The end of the year is nigh

I think this time of year is exhausting for an SBM. The last 3 weeks of term are spent in a state of panic and sleepless nights that a) I am going to forget someone’s leaving present b) I’m going to miss the EFA budget return deadline c) I might actually growl at the next someone who asks me where I’m going over the summer holiday! 

But, of course, it is easy to get swept along in the anticipation of the summer break as everyone clears their workspace and dumps it onto mine, (why does all that loose change miraculously appear on the last day of term?)

For me, it is the new academic year that brings the most joy because it always commences in a whirl of activity and disconnection from the rest of the school as we hunker down to audit the financial year end. 

I decided a few years ago that it was better to get on with it rather than to drag the whole process into October or November so this year the auditors will arrive, later than usual, for their week of forensics into the books on September 27th. 

What other staff in a school often don’t realise is that the Academy audit process puts an SBM out of action for pretty much 4 weeks (1 week with the auditors, 1 week picking up the pieces when they have left, 1 week answering residual questions and completing anything that they realise they (or I) have missed, and 1 week clearing the backlog).

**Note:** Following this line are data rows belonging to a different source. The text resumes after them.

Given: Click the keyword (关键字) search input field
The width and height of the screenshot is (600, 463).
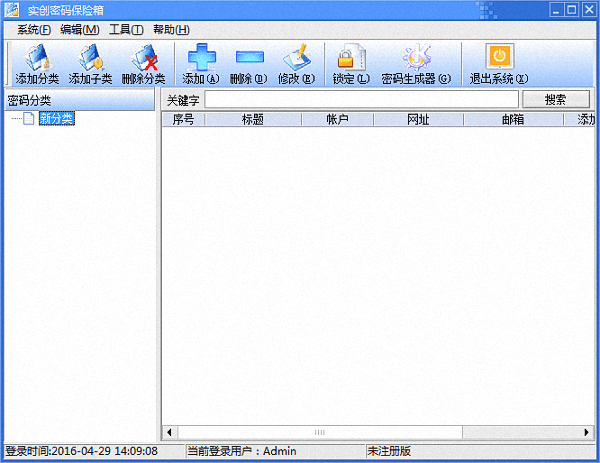Looking at the screenshot, I should (361, 99).
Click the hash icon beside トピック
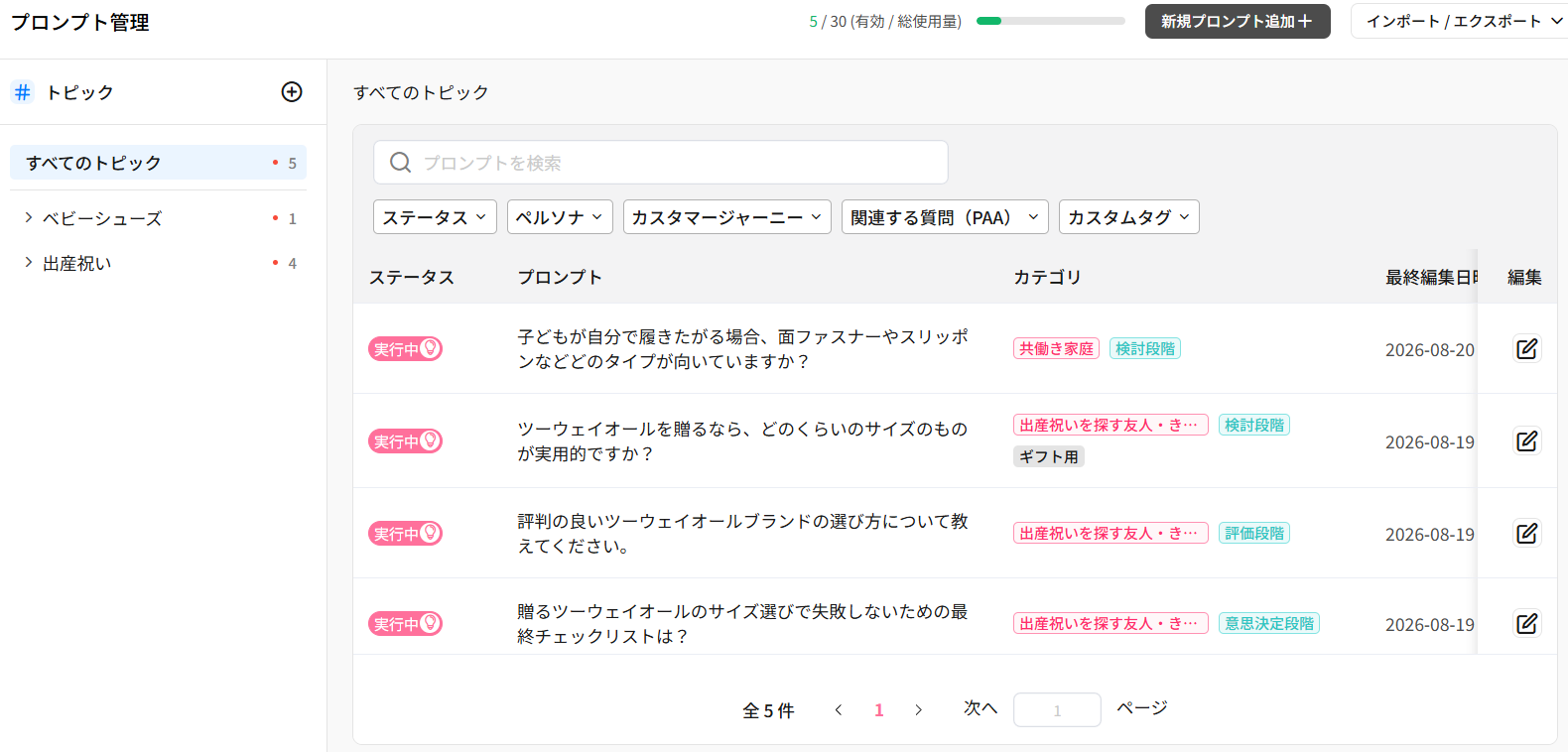This screenshot has height=752, width=1568. pos(22,92)
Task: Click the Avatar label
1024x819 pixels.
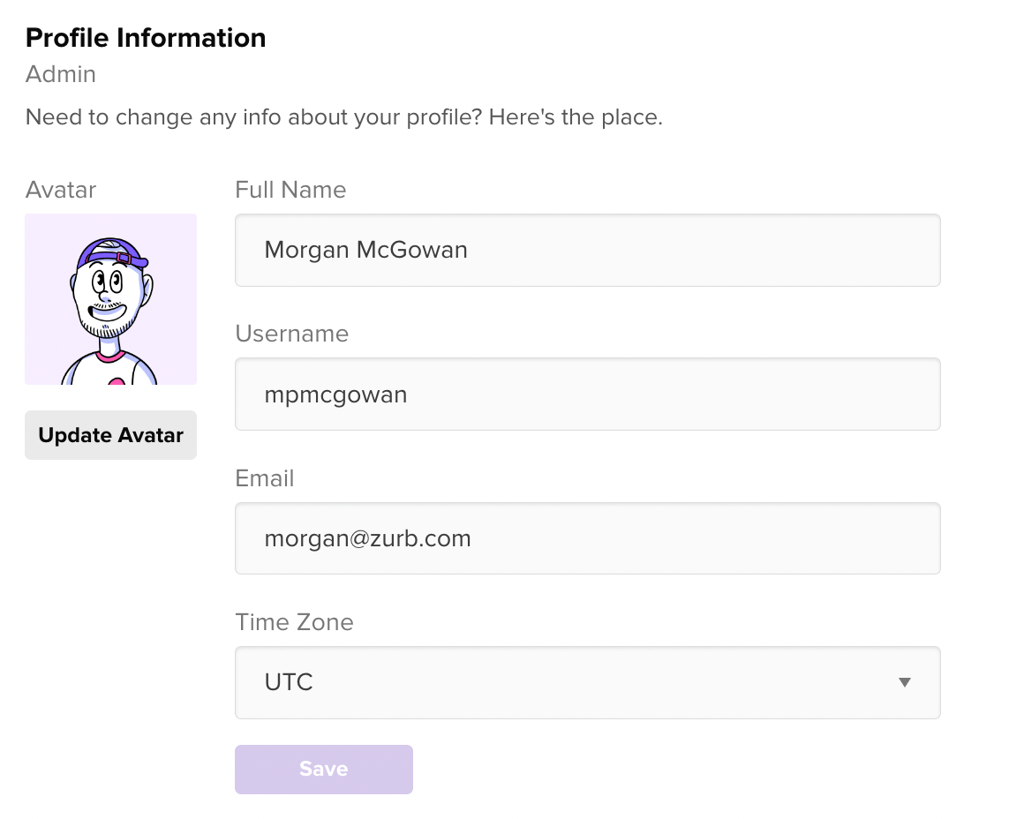Action: point(60,190)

However, during this time of detailed audit, the other demands on an SBM keep on coming apace; ‘Why is my pay different?’, ‘Can I buy this?’, ‘Did you buy that?’, ‘Can you send me a claim form’, ‘Who is going to snag the new building?’, ‘Will the new prospectus be ready for open day?’, ‘Do the new staff have everything they need?’, ‘What do you think about this, that or the other?’ (Sometimes I’m left not being sure what I think about anything!)

An SBM once told me that she had a standard answer to demanding staff “I appreciate that this is important to you, but I am unable to make it my priority today/this week/this month/this year/ever” (delete as appropriate). As you know this attitude isn’t my MO but I do find myself having to be ruthless in September or nothing will be completed on time and my team will be frazzled. 

But why am I telling you all this? Finance is dull to most people. Isn’t this supposed to be a end-of-summer-term blog about the joys of the year end?

Well, what I’m trying to say is that, for me, September is the year end. It is the month that we spend the whole year working towards with absolutely everything we do in the Finance Office having this small window of manic time in mind.

And I love it. 

I love that our books are in order at year end. I love that I’ve managed to unpick the accounts over the summer so that I can report in the format the auditors want to see. I love that I know my systems well enough to be able to answer any questions they might throw at me, I especially love it when they confirm that we have come in under budget (however slightly) and I love it when it is all done and dusted by the beginning of October so that I can declare the Finance Office open for business and start all over again. 

The rest of the year is filled with issues to resolve, change to manage, projects to lead, colleagues to laugh (and sometimes cry) with, events to organise, meetings to arrange, Governors to satisfy and improvements to propose…

Phew! Give me the me-time of September every time.